Leatherman is known as “Dr. Beach” for the Top 10 U.S. beaches list he issues each Memorial Day weekend. In 2011, he named Siesta Public Beach No. 1; the beach earned the No. 2 spot in 2016, after Leatherman decided to allow shorelines that he previously had honored to be reconsidered again.

“So hang in there,” Waechter told the SKA members. “Fight your hardest fight now.”

More caution

Then SKA Vice President Catherine Luckner introduced Patterson, who pointed out that she has lived on Siesta Key since 1970.

“I think [Waechter] said it really, really well,” Patterson began.

Former County Commissioner Nora Patterson. Rachel Hackney photo

When the USACE announced that Big Pass would be its primary sand source for the Lido project, she continued, the County Commission asked why it did not seek other sources before it dredged “a pass that had never been dredged. Their answer was that the nearest sand source was 45 miles away.”
Patterson added that at the same time, the county was working on plans for the second South Siesta Key Renourishment Project. Two sand sources for that undertaking had been located in the Gulf of Mexico, she pointed out, though she acknowledged that the sand was “a little grayer … than what you could possibly get from Big Pass.”

(During his November 2015 comments to the SKA, Wreford of the county staff noted that the two borrow areas for the South Siesta Renourishment Project were about 10 miles and 8.5 miles, respectively, from the south Siesta shoreline.)

The USACE’s response, Patterson continued, “sort of inbred, especially for those of us who have been here a very long time on Siesta Key and in Sarasota … a certain distrust of really quick answers from the Army Corps.” She added, “It’s hard to trust folks once they’ve fooled you.”

A bit of humor amid the angst

On the lighter side of the issue, Patterson did relate an anecdote about how she and her husband received a call very late one night, not long after Midnight Pass was closed, from a representative of a group of people “just totally outraged about [the situation].” The person said, “‘We’re going down there with shovels and we are going to open Midnight Pass.’” A “few large coolers of beer” accompanied the brigade, Patterson continued, eliciting laughter from audience members. Then “a massive group of people with shovels, including my husband and myself, opened Midnight Pass. There was a column of water really running; it was symbolic.”

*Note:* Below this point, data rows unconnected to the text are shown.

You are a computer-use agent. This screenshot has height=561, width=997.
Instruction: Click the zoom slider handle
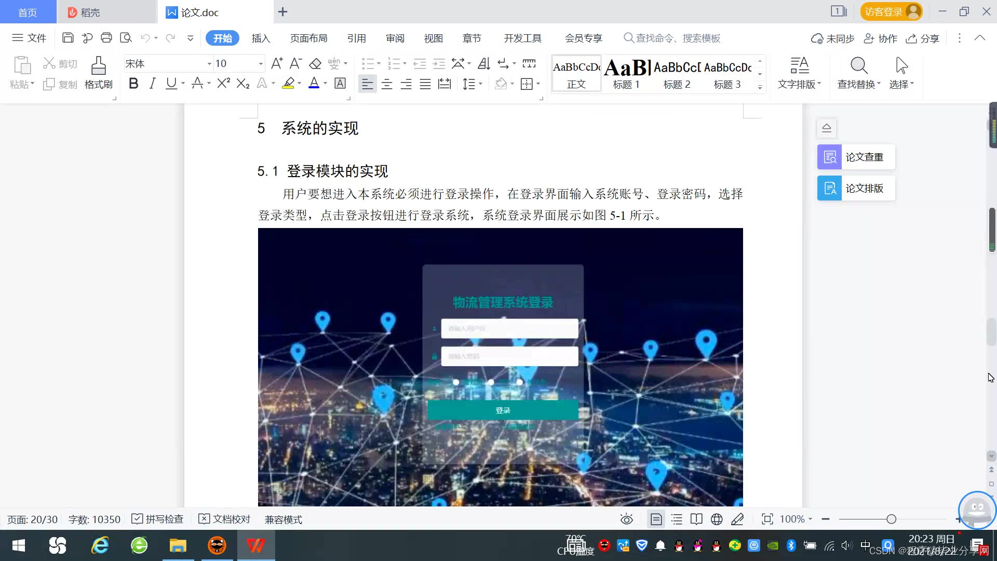892,519
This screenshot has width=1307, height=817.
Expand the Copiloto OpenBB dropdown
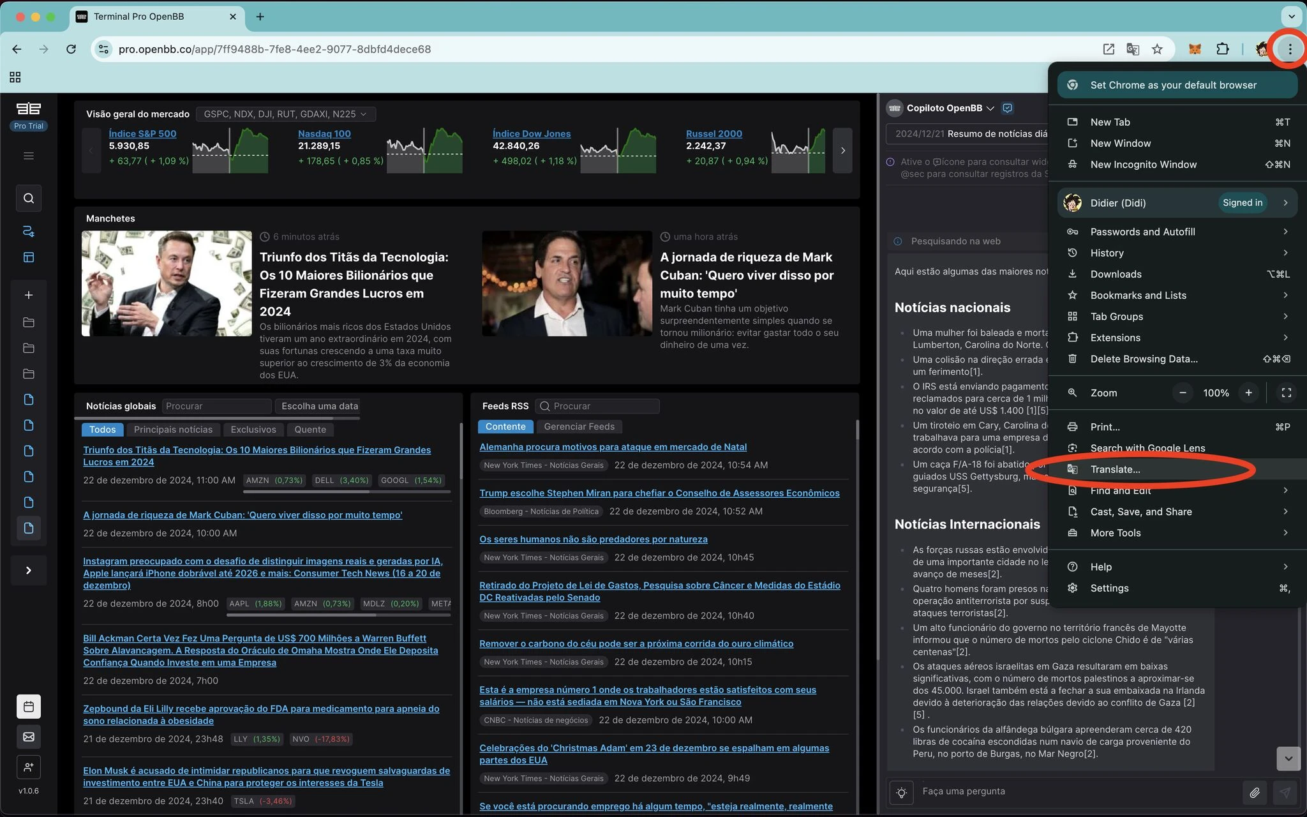point(990,109)
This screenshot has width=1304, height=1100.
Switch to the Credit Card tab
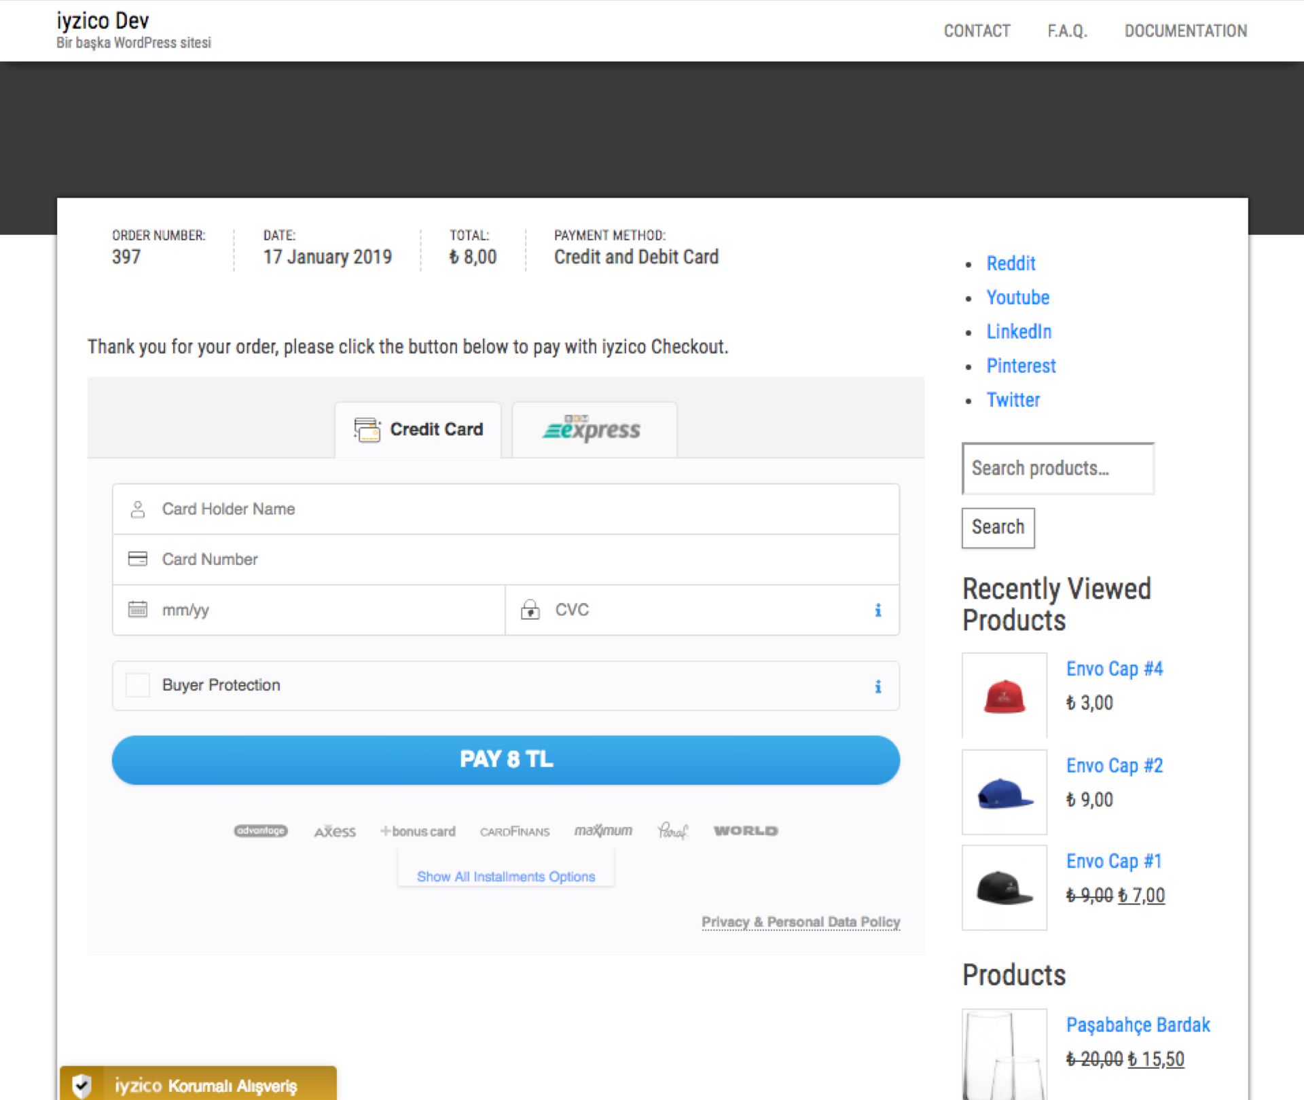tap(418, 430)
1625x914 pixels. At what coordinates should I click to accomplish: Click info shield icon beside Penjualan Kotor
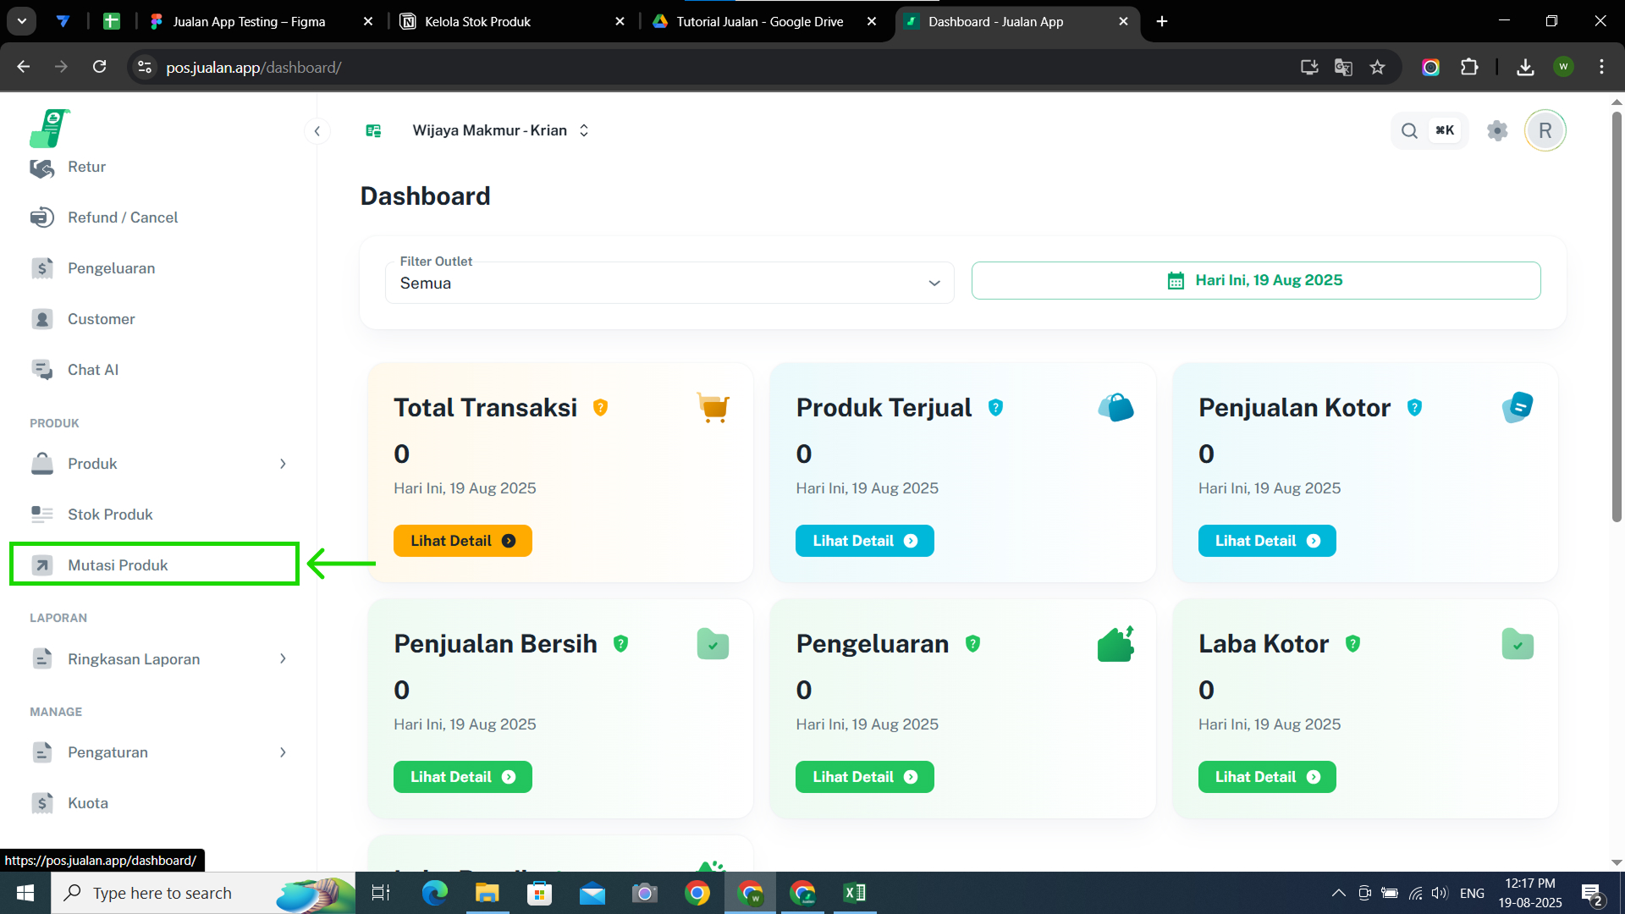(1414, 408)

Very quickly, however, someone — probably from the county — showed up with a bulldozer, she said, and closed the pass again. “I actually have pictures … of individual people really outraged, but also realizing the humor of what they were doing,” she told the audience.

Patterson concluded her remarks with a note of appreciation to the attendees: “Thanks for caring so much about Siesta Key.”